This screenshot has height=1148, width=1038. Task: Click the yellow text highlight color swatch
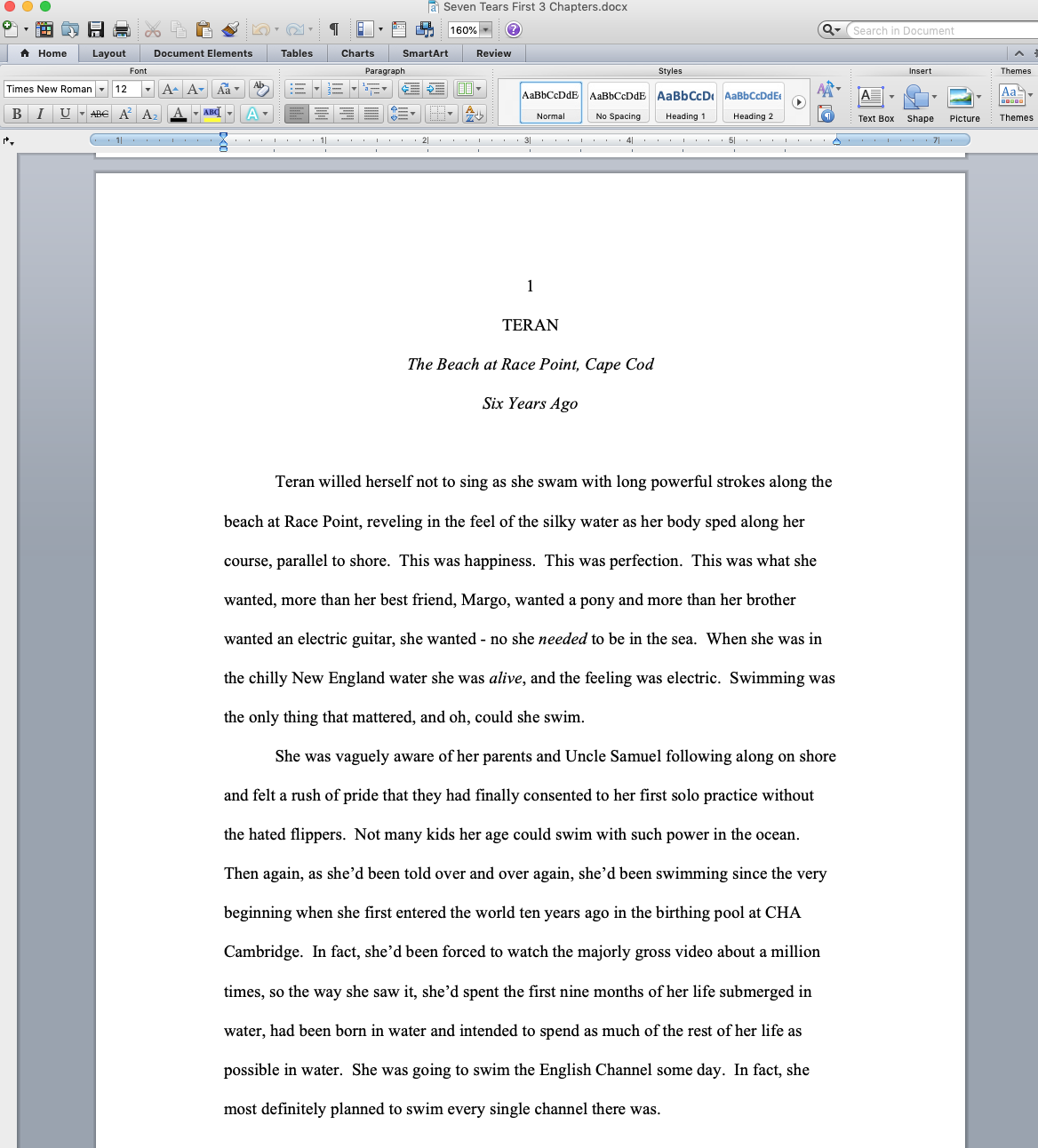pyautogui.click(x=212, y=114)
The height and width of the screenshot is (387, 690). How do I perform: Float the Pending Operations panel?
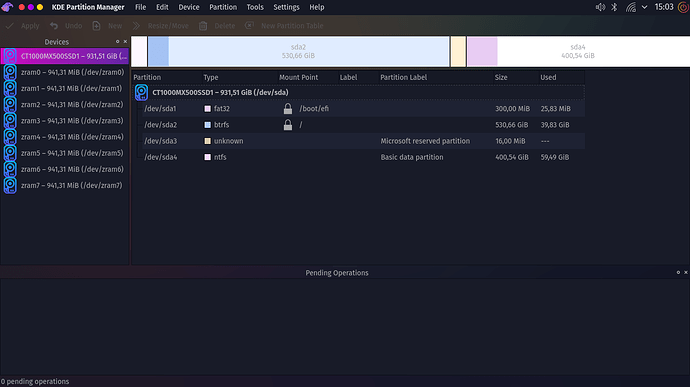[678, 273]
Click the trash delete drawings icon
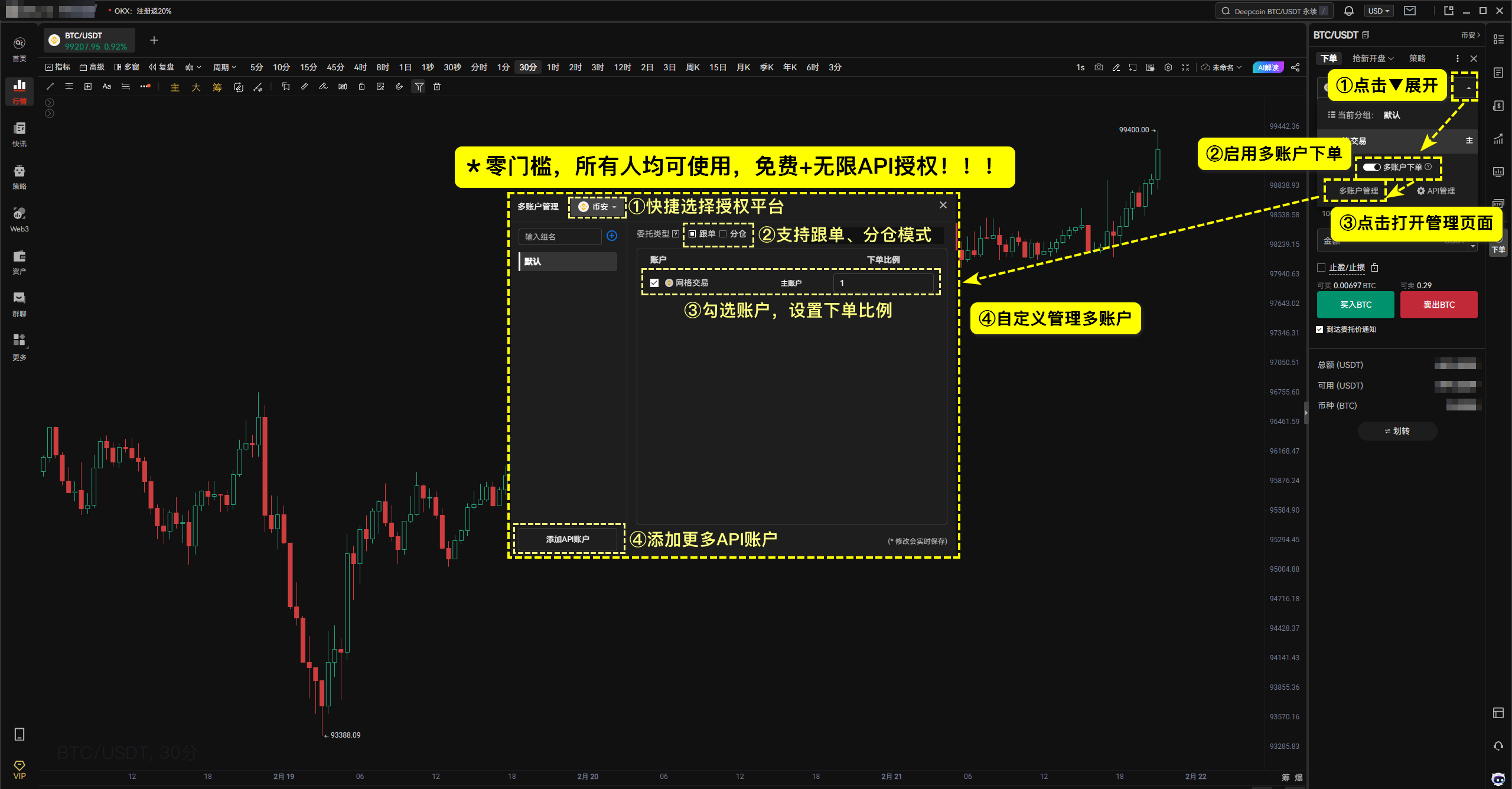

== What the exercise asks ==
Return every line of the data above word for word, leaving out the pictures.

== Result for this exercise ==
This screenshot has height=1148, width=1038. Task: Click the yellow text highlight color swatch
pyautogui.click(x=212, y=114)
The height and width of the screenshot is (387, 690). How do I perform: Float the Pending Operations panel?
[678, 273]
Click the trash delete drawings icon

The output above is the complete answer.